Saved data entries:

####################

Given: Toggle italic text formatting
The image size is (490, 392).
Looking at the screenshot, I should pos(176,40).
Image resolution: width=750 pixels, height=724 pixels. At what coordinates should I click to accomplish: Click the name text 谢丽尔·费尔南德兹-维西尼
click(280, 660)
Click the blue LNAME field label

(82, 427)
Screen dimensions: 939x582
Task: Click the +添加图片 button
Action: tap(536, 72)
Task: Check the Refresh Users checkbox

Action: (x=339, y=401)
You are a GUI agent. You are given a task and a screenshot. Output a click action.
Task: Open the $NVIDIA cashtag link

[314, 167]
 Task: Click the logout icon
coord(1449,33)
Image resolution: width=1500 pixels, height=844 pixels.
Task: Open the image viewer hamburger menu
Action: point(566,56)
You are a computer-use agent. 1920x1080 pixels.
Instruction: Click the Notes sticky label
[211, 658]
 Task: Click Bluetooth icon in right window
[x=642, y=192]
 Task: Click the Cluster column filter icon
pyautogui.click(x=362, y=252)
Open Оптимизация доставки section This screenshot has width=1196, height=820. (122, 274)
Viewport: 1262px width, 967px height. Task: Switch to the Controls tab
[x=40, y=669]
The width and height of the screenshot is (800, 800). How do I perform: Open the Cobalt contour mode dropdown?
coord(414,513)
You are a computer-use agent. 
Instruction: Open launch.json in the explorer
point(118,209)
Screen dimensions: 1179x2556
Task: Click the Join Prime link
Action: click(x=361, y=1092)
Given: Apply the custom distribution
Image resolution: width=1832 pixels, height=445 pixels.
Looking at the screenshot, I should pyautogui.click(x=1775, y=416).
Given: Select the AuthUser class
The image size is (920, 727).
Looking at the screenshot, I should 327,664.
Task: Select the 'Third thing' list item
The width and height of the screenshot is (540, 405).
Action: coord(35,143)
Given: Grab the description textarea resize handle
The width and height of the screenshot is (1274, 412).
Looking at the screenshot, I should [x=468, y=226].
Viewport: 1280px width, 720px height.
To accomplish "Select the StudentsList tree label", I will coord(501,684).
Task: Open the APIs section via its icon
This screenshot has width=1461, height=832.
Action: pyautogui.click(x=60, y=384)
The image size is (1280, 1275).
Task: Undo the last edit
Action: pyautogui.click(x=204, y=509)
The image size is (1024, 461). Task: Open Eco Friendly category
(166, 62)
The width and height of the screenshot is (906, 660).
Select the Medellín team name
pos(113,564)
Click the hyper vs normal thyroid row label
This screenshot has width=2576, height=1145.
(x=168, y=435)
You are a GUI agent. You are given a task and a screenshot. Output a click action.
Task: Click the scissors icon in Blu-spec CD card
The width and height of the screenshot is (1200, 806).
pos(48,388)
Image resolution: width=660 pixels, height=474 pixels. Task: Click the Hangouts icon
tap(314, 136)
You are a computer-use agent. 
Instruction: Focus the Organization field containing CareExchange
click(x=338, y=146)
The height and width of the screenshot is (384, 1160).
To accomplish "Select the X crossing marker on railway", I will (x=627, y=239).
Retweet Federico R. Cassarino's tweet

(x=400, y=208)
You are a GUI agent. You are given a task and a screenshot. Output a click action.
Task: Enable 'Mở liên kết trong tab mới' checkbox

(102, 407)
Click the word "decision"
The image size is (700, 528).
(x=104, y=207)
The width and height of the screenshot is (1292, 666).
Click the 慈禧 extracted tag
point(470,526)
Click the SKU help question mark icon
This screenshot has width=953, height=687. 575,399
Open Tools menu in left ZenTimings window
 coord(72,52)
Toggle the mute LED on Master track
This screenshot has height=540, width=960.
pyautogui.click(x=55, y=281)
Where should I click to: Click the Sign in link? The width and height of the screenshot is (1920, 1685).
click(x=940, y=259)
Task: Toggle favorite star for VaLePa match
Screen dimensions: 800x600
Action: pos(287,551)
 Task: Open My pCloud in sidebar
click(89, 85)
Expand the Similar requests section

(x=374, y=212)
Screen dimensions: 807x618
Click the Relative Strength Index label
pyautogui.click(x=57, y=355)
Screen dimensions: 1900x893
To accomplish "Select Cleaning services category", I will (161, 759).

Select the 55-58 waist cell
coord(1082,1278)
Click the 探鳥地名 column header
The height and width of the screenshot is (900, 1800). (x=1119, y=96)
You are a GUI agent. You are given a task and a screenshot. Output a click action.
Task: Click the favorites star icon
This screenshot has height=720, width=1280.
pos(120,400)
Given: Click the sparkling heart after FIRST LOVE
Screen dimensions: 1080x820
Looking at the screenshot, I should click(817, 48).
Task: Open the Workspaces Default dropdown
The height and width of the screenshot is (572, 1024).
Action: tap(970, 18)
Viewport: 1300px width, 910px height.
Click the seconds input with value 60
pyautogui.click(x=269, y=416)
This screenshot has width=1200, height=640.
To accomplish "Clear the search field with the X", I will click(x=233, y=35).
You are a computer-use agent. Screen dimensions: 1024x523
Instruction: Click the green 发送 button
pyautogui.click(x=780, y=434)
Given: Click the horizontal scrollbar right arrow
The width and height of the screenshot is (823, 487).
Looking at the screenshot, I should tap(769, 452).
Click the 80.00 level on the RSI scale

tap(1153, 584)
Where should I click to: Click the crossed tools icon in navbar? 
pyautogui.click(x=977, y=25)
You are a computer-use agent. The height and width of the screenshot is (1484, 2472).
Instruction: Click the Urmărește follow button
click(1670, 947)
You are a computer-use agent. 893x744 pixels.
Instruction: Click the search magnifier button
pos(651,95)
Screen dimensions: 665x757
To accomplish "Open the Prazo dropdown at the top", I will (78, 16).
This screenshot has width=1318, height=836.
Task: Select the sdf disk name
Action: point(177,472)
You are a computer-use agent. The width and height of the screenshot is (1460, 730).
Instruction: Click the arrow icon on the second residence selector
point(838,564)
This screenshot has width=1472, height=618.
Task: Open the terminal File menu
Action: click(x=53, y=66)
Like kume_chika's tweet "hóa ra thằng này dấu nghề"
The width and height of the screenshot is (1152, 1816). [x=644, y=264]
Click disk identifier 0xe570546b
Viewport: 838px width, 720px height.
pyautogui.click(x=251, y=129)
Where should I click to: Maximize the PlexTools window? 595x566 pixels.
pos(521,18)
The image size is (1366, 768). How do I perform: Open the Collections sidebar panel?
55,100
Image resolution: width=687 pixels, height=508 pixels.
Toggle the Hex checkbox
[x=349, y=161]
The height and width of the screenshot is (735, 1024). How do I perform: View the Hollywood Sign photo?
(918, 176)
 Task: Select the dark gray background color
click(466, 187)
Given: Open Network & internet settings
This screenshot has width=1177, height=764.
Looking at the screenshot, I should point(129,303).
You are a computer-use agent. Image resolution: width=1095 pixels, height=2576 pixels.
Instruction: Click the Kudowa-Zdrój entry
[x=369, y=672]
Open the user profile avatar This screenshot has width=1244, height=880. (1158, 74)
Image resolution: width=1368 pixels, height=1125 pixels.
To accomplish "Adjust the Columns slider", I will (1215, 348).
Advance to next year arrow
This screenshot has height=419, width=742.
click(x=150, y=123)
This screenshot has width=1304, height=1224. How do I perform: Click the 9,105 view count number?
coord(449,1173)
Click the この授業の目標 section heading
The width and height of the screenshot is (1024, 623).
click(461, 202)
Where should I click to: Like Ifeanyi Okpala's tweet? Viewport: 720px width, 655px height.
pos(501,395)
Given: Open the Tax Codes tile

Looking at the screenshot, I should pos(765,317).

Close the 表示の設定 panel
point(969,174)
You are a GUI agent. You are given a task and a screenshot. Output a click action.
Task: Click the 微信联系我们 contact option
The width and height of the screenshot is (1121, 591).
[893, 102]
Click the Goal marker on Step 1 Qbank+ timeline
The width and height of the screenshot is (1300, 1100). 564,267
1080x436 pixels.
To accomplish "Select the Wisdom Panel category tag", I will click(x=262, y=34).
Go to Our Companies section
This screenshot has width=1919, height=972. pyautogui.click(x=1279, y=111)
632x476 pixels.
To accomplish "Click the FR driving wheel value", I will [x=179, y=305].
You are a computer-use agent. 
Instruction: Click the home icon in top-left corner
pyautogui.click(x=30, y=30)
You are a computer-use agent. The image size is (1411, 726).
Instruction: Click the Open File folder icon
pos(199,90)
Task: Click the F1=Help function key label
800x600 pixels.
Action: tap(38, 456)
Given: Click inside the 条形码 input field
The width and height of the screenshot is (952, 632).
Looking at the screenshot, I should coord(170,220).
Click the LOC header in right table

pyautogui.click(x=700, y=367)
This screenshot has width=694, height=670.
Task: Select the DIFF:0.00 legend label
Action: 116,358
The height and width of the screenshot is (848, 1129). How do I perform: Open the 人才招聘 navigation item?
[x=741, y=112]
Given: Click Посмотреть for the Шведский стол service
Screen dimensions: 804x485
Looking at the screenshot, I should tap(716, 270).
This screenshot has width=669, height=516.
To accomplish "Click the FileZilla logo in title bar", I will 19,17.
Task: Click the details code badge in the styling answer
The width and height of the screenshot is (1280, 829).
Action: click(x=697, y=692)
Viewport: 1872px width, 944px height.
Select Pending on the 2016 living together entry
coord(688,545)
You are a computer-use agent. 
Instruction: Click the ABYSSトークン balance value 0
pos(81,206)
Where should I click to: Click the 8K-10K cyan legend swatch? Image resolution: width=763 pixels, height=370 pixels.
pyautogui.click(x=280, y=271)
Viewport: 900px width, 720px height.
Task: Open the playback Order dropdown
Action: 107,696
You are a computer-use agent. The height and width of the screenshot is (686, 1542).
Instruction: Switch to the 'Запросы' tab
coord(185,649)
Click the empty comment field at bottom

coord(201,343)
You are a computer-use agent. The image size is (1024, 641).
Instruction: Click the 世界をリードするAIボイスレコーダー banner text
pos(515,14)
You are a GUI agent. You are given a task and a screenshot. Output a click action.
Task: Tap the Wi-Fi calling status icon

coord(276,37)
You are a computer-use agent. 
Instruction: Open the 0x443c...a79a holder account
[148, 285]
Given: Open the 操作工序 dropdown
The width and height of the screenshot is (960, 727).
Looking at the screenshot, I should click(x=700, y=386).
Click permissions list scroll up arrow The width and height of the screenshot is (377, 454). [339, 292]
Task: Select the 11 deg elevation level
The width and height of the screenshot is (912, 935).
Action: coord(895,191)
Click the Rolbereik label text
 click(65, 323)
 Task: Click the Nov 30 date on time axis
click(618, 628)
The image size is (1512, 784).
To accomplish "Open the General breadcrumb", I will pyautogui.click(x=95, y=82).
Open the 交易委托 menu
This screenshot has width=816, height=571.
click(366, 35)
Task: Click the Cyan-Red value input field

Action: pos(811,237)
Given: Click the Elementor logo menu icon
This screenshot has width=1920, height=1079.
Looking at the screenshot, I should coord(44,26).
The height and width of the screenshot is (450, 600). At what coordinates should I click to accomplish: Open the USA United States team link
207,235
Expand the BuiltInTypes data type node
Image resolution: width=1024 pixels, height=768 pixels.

####################

§ **What you are asked to do**
Pick out the lines above containing the word "star", then copy them.

§ **Answer for the task**
Task: Toggle favorite star for VaLePa match
Task: Click the favorites star icon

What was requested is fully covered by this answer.